Data under study =
--- START ---
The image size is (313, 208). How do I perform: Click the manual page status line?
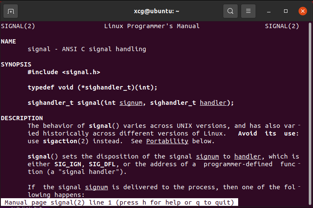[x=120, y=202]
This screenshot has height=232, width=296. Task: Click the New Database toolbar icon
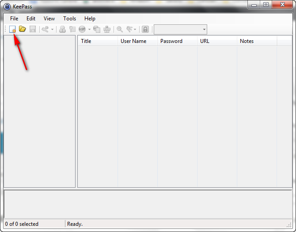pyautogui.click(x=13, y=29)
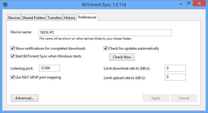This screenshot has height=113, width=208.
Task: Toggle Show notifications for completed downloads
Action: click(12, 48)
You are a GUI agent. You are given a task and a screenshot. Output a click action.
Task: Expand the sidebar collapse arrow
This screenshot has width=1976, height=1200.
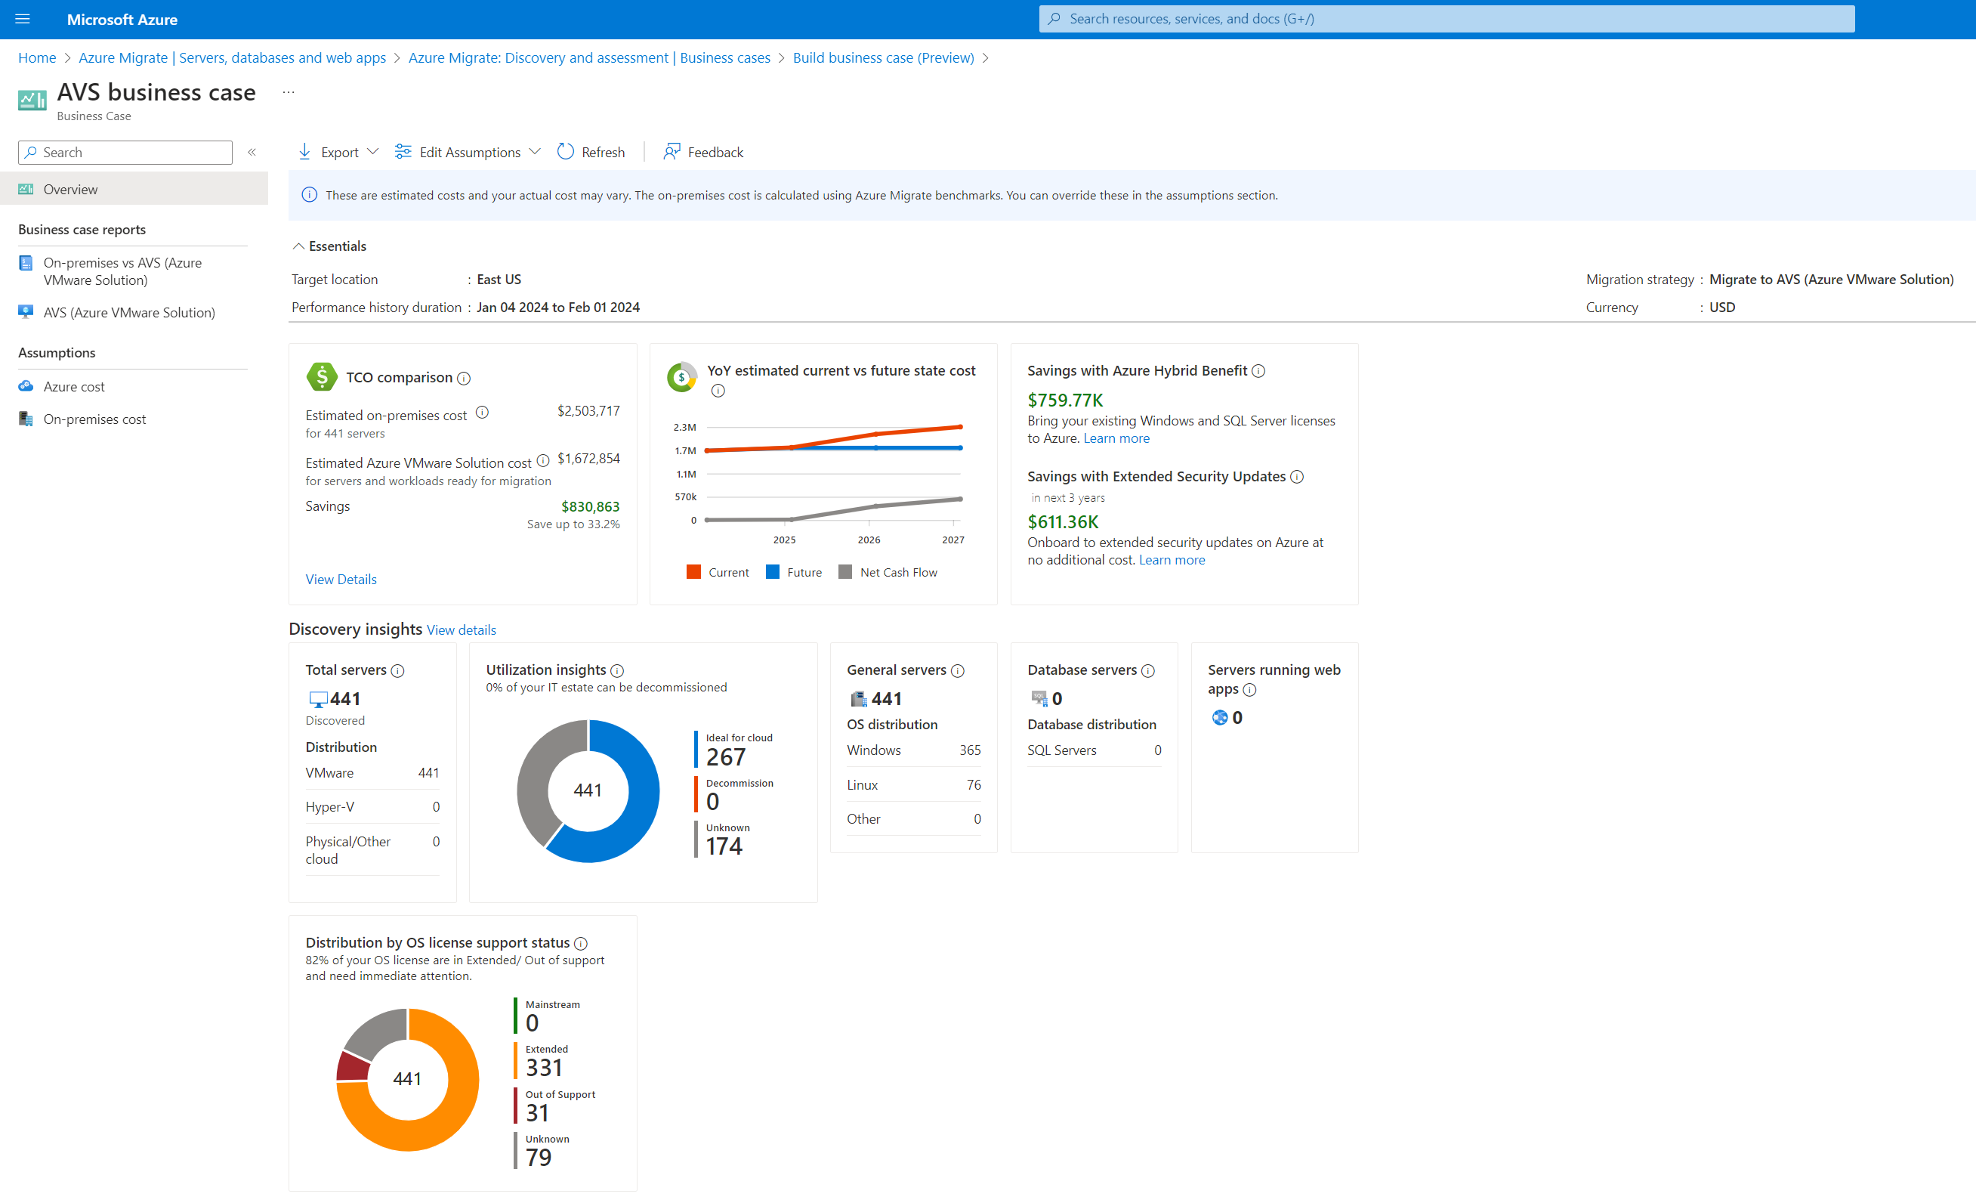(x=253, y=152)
--- END ---
--- START ---
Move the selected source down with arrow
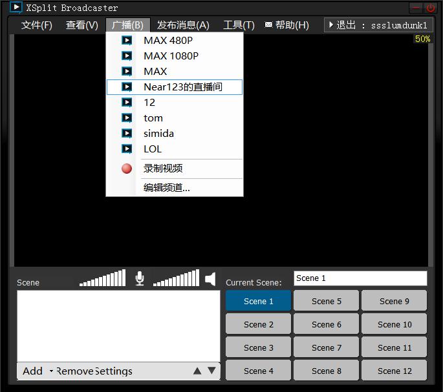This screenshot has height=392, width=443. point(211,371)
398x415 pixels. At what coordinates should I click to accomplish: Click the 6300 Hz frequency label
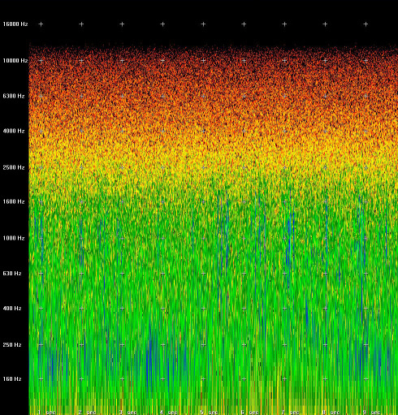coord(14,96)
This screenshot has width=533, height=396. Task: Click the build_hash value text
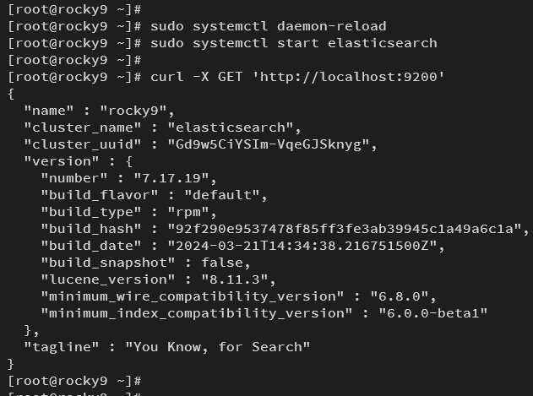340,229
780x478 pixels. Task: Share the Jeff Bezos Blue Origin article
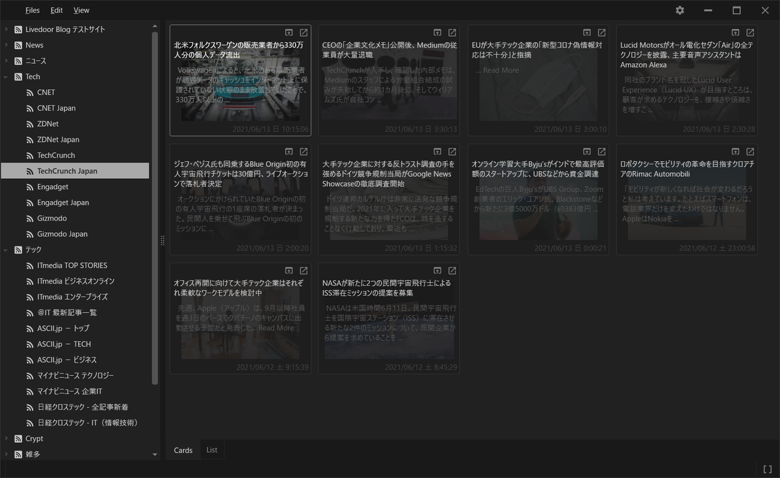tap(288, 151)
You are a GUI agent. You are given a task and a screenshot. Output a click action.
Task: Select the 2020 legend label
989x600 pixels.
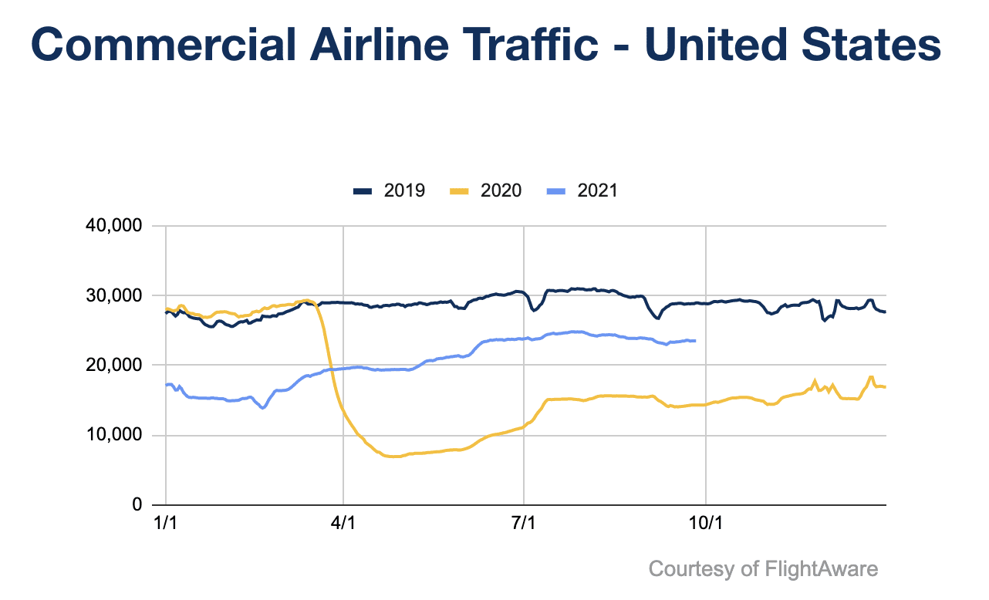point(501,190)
--- END ---
Task item =
What's needed is an exact copy of the records above from the line containing "This screenshot has height=232, width=296." down to the line containing "Task: Expand the sidebar collapse arrow", both included, without any pictures.

Task response =
This screenshot has height=232, width=296. Task: Click the New Database toolbar icon
pyautogui.click(x=13, y=29)
This screenshot has height=113, width=208.
Task: Toggle Show notifications for completed downloads
Action: click(12, 48)
You are a GUI agent. You are given a task and a screenshot. Output a click action.
Task: Expand the sidebar collapse arrow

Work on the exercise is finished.